Again HP shipped a replacement, which died within a month, again with a fault in the PoE power supply. HP support asked us to run "show tech all" but we found this from "show log" most useful:

W 01/25/90 22:59:43 00576 chassis: 50V Power Supply 1 is Faulted. Failures: 2
W 01/25/90 22:59:44 00071 chassis: Power Supply failure:  Supply: 1, Failures: 1
W 01/25/90 22:59:45 00578 chassis: Co-processor Unrecoverable fault on PoE controller 1

Yep, another dead PoE power supply.  That was in 2010. Replacement shipped, life went on...
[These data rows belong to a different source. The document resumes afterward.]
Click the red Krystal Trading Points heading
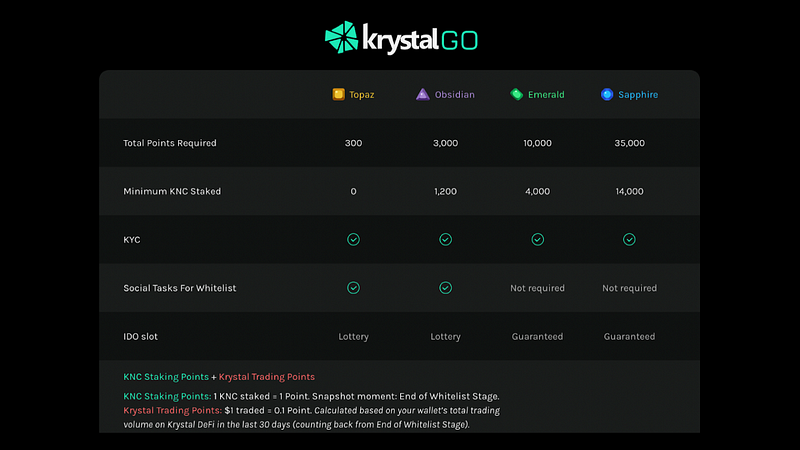The height and width of the screenshot is (450, 800). coord(267,377)
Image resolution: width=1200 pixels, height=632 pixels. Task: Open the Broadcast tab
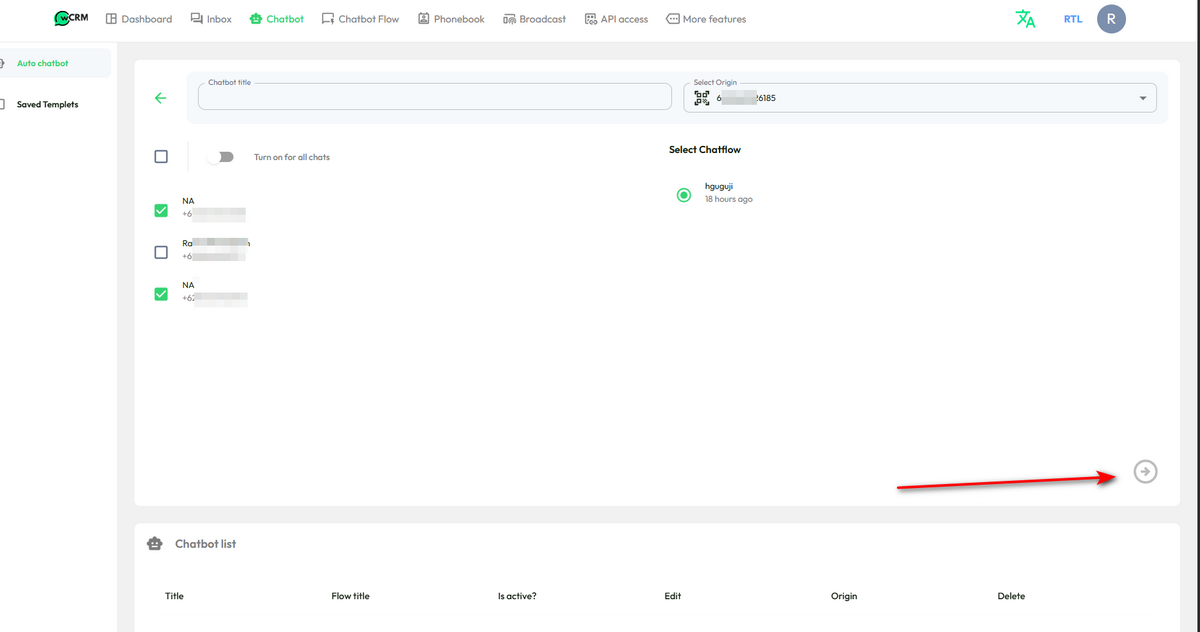coord(535,19)
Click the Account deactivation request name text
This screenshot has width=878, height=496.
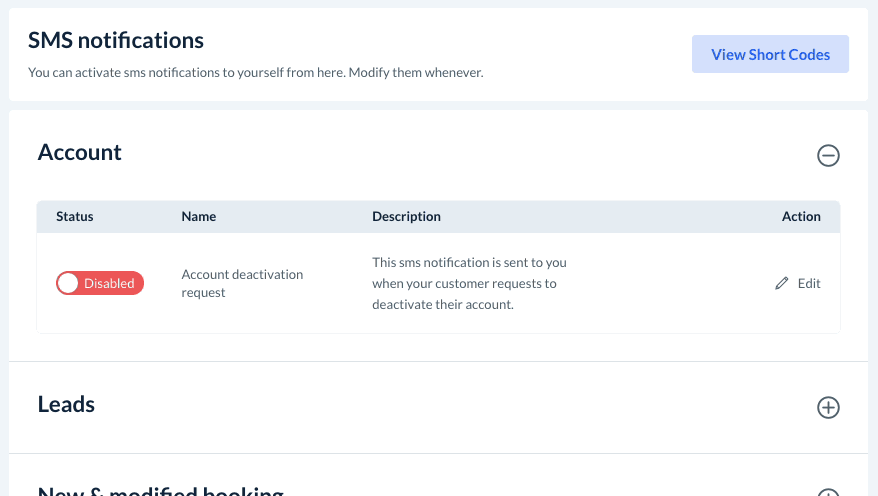click(242, 284)
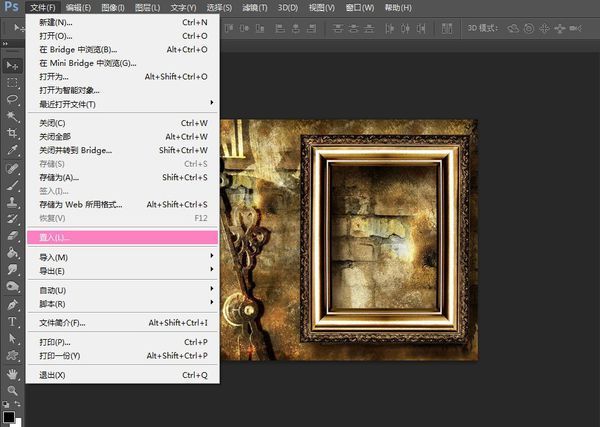
Task: Expand the collapsed toolbar double-arrow
Action: 5,44
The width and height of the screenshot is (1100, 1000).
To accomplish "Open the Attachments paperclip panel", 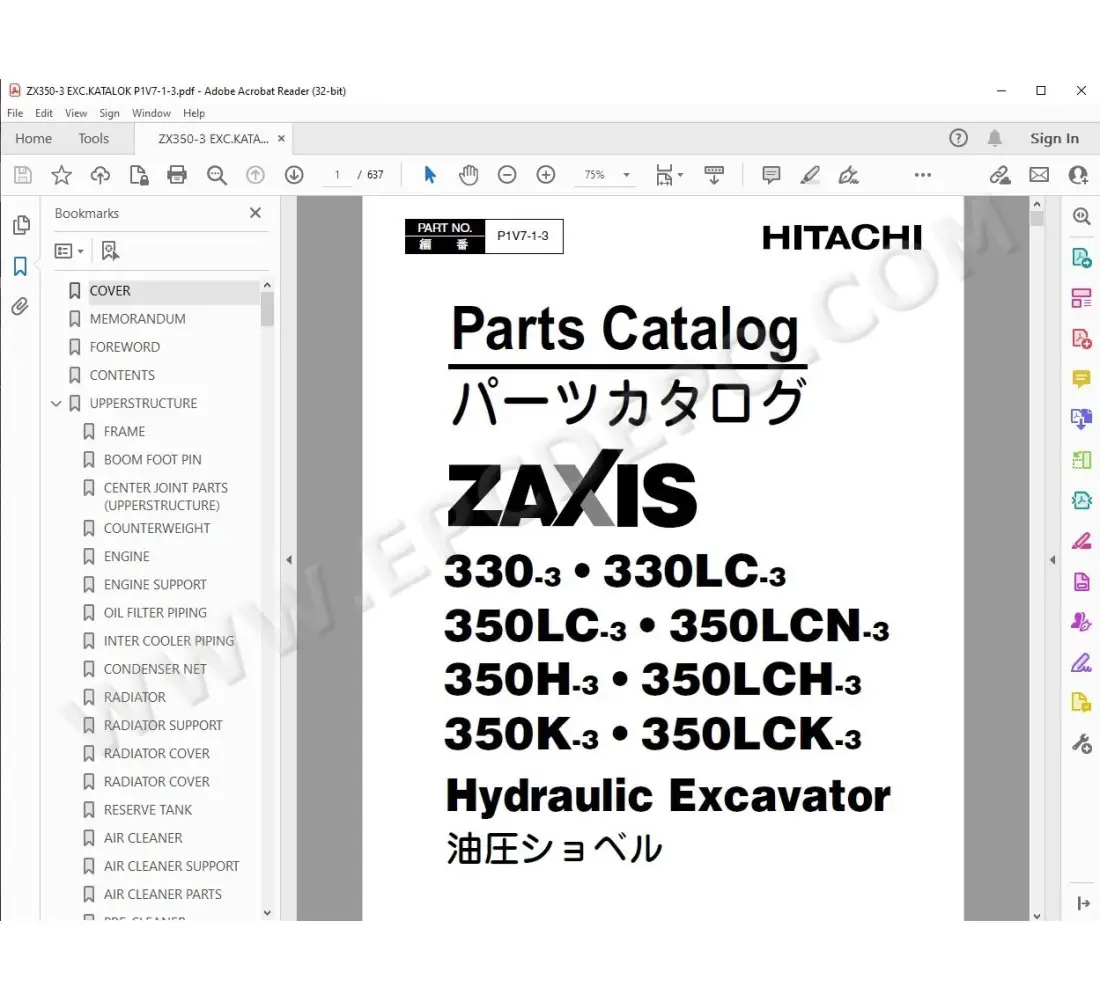I will pyautogui.click(x=20, y=307).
You guessed it... yesterday, I got a call to say that some of the phones at that site had stopped working. It wasn't too hard to guess the cause! The web UI showed no faults, but the port status display showed 5 ports were delivering PoE but had no ethernet link. Definitely not what I expect to see - once the phones are getting power, they boot and establish an ethernet link. So a 55 km drive to the site, and what do you know, another dead PoE power supply:

PoE fault lights on an HP ProCurve switch - a most unpleasant sight!
Just to be thorough, I also hooked up the LinkRunner to confirm what commonsense was already telling me - yep, no power being delivered. Sigh. Before calling HP I checked the warranty status and it told me the warranty expires in 2108 - 96 years from now! I assumed this was an error, but when I called HP to order the replacement, I was told that it is correct - these switches are covered for life (I doubt I have another 96 years on this mortal coil, so probably somewhat beyond my life-span). So that's nice, I guess, given how unreliable they are.

Anyway, the nice lady at HP is shipping out another one, so I guess I'll go to the site again, and replace it yet again. I wonder how long this one will last.

In summary: nice features, expensive switches, totally unreliable.

I'm contemplating buying or making some sort of PoE monitoring device that we could monitor from Nagios, so we know when it fails.